Phenotypic heterogeneity in a large Thai slow-channel congenital myasthenic syndrome kinship

• Published in: Neuromuscular disorders : NMD Vol. 21; no. 3; pp. 214 - 218
• Main Authors: Witoonpanich, Rawiphan, Pulkes, Teeratorn, Dejthevaporn, Charungthai, Yodnopklao, Praphan, Witoonpanich, Pirada, Wetchaphanphesat, Suppachok, Brengman, Joan M., Engel, Andrew G.
• Format: Journal Article
• Language: English
• Published: England Elsevier B.V 01.03.2011
• Subjects: Acetylcholine receptor; Adult; Aged; Alpha subunit; Child; Child, Preschool; Family Health; Female; Glycine - genetics; Humans; Male; Middle Aged; Mutation - genetics; Myasthenic Syndromes, Congenital - genetics; Myasthenic Syndromes, Congenital - pathology; Myasthenic Syndromes, Congenital - physiopathology; Neurology; Phenotype; Phenotypic heterogeneity; Receptors, Nicotinic - genetics; Serine - genetics; Siblings; Slow-channel congenital myasthenic syndrome; Thailand; Young Adult; Thailand; Slow-channel congenital myasthenic syndrome; Acetylcholine receptor; Phenotypic heterogeneity; Alpha subunit
• ISSN: 0960-8966; 1873-2364; 1873-2364
• DOI: 10.1016/j.nmd.2010.12.006

The slow-channel congenital myasthenic syndrome (SCCMS) is an autosomal dominant neuromuscular disorder caused by mutations in different subunits of the acetylcholine receptor (AChR).
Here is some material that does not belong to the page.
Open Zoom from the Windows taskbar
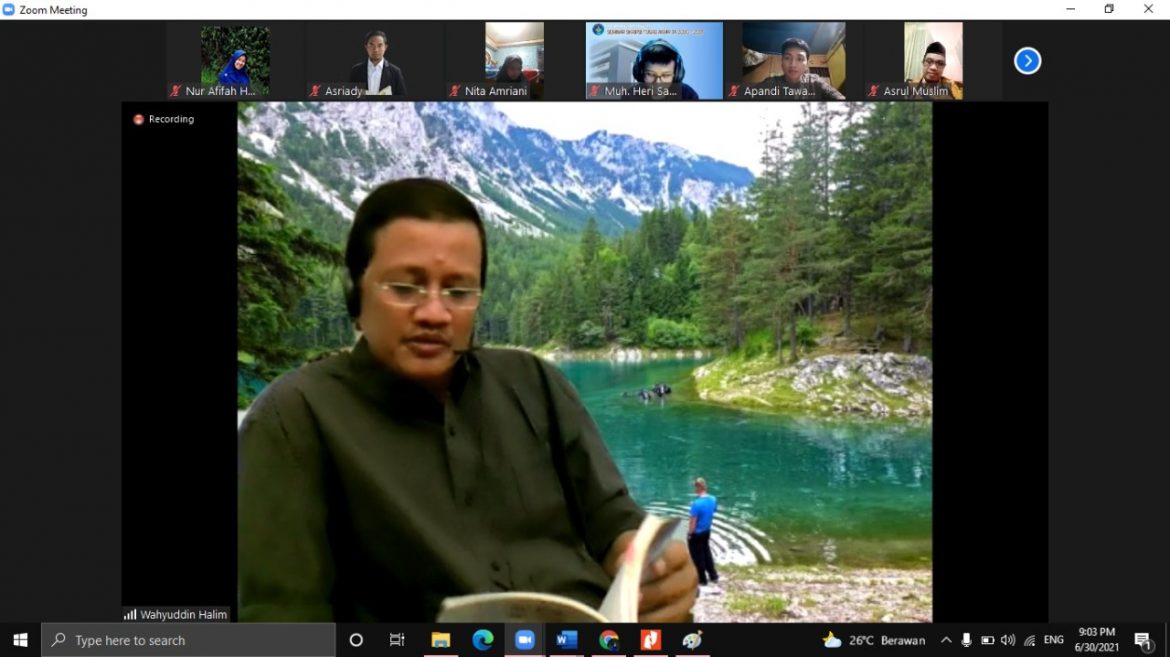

We here report our clinical findings in three generations of a large Thai kinship suffering from SCCMS and trace the disease to the p.Gly153Ser mutation in the AChR α subunit. The same mutation had previously been reported only in Caucasian but not in Asian patients. The clinical features include ptosis, ophthalmoparesis, and weakness of the cervical and finger extensor muscles as well as marked phenotypic heterogeneity.